As we noted previously, Appellant argues that based on the evidence
adduced at trial, no rational trier of fact could have found him guilty of the third
element—that he caused serious bodily injury to Walker—beyond a reasonable
doubt. Appellant does not challenge the sufficiency of the evidence to support
the other elements.
We are not persuaded by Appellant‘s argument. As we noted previously,
Dr. Heim testified that Walker would have been left with a permanently deformed
and dysfunctional arm and a permanently dysfunctional jaw without the
surgeries.
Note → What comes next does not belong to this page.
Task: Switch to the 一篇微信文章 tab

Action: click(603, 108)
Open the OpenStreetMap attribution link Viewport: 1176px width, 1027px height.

And Walker testified that even after the two surgeries, his arm was
weaker than it had been before the assault and that he sometimes had difficulty
chewing his food. From this evidence, a rational trier of fact could have
concluded beyond a reasonable doubt that Appellant‘s assault on Walker left him
with injuries that, in themselves, would be permanently disfiguring and/or would
cause protracted loss of bodily function. As the State points out, the issue within
the contemplation of the aggravated assault statute was the disfiguring and
impairing quality of the injuries as they were originally inflicted, not as they were
after ameliorative medical treatment. Brown v. State, 605 S.W.2d 572, 577 (Tex.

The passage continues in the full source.